Jeugdfoto’s uit het heelal

Hoe wordt een planeet geboren? En hoe evolueerden haar grootmoeder, het heelal, en haar moeder, een sterrenstelsel? Twee nieuwe waarnemingen vullen ontbrekende puzzelstukjes aan.

Het proces van, bij wijze van spreken, bevruchting tot bevalling van een nieuwe planeet is bekend: de instorting van een moleculaire wolk leidt tot het ontstaan van een jonge ster, daarrond vormt een deel van het stof en gas een schijf, en in die schijf klonteren deze deeltjes samen tot steeds grotere objecten. Planeten, dus. Veel minder weten we, om in dezelfde beeldspraak te blijven, over de evolutie in de baarmoeder.

Waarnemingen met de Very Large Telescope (VLT) van het European Southern Observatory in de schijf rond de jonge ster AB Aurigae leren ons daar nu meer over.
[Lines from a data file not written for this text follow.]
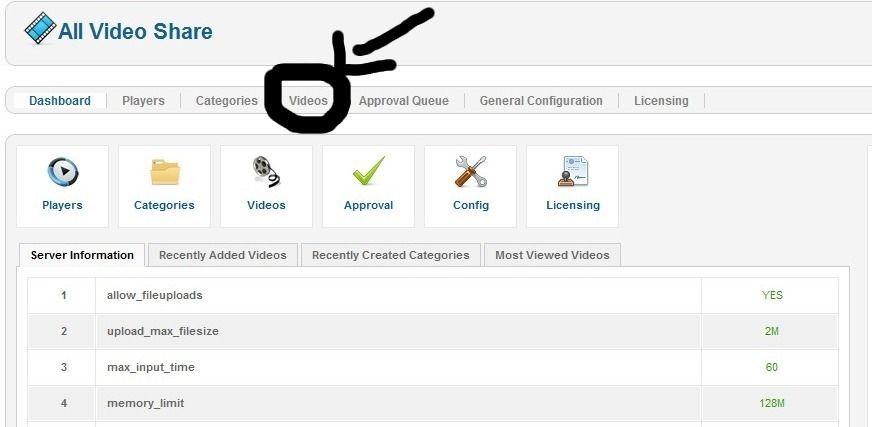Go to the Licensing menu item

coord(661,101)
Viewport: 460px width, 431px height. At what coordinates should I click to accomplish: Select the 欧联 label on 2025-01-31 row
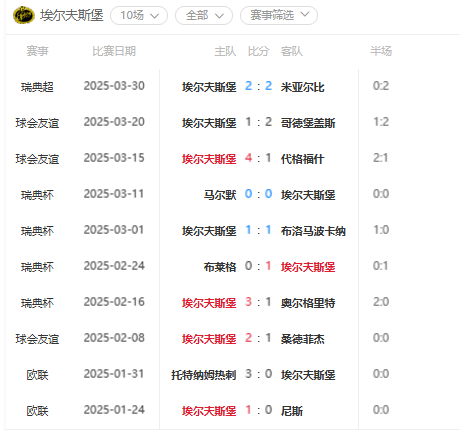37,375
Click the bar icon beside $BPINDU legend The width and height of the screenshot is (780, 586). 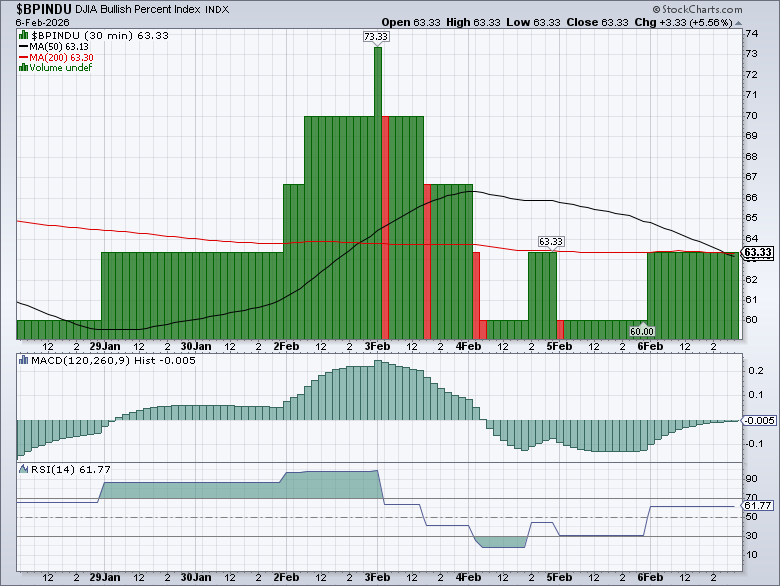[24, 35]
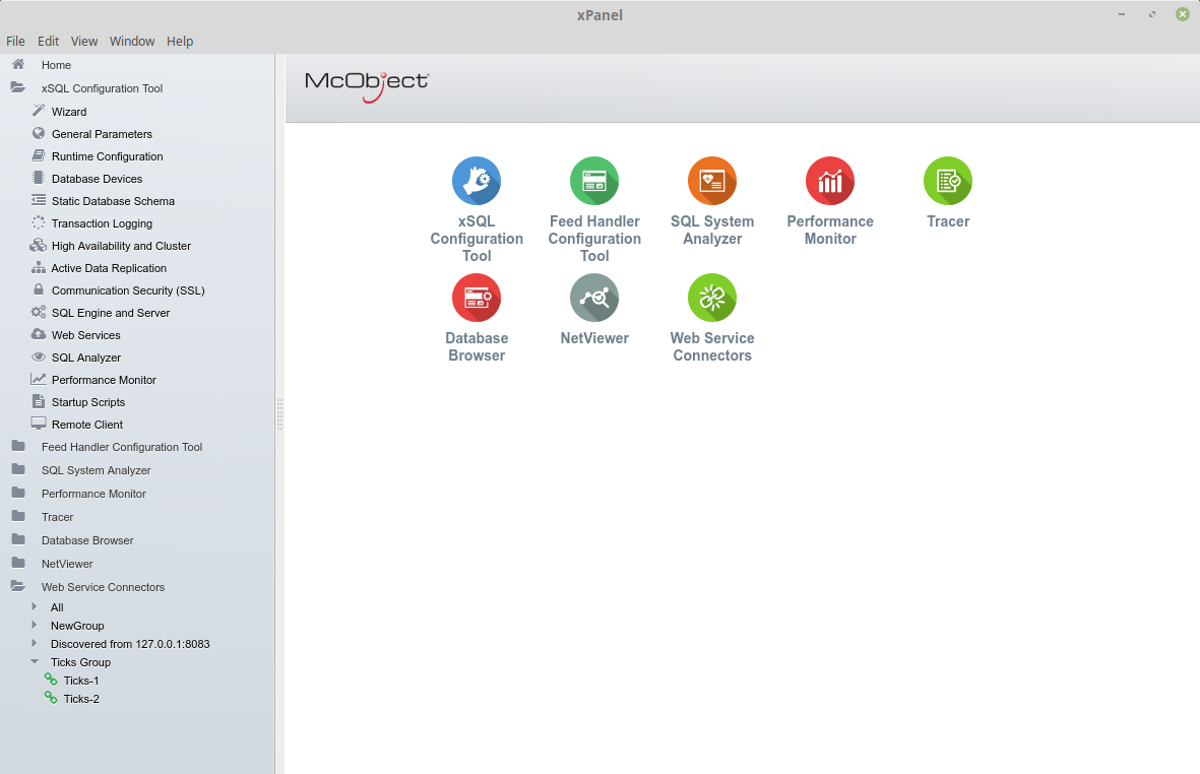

Daarin ontdekte een team astronomen onder leiding van Anthony Boccaletti (Observatoire de Paris) een spiraalvormige structuur die een cruciale plek markeert: de site waar een nieuwe planeet aan het ontstaan kan zijn. ‘En als dat klopt,’ stelt Boccaletti, ‘dan kan dit het eerste directe bewijs zijn van de aanstaande geboorte van een babyplaneet. De enige manier om dat te leveren is – en dat zijn we nu aan het doen – zeer jonge sterrenstelsels observeren en een geboorte als het ware live vastleggen.’

Bijna gelijktijdig maakte de National Radio Astronomy Observatory (NRAO, een samenwerkingsverband van Amerikaanse universiteiten) een nieuwe ontdekking bekend. Een soort jeugdfoto van een sterrenstelsel vergelijkbaar met onze Melkweg. Hij werd gemaakt met de Atacama Large Millimeter Array-telescoop (ALMA), en het gaat om een beeld van het verst afgelegen roterend en schijfvormig sterrenstelsel ooit. Daarop draait deze Galaxy DLA0817g – bijgenaamd en voortaan ongetwijfeld beter bekende als de Wolfe Disk – met een snelheid van 272 kilometer per seconde. Hoofdrapporteur Marcel Neeleman (Max Planck-instituut): ‘We vermoedden al dat er in een heel vroeg stadium van het ontstaan van het heelal al zo’n roterende sterrenstelsels bestonden. Ons onderzoek bewijst ondubbelzinnig dat dit al anderhalf miljard jaar na de Big Bang het geval was. Maar het belangrijkste is: gezien de frappante gelijkenissen met de Melkweg, kan het ons veel leren over onze eigen astronomische voorgeschiedenis.’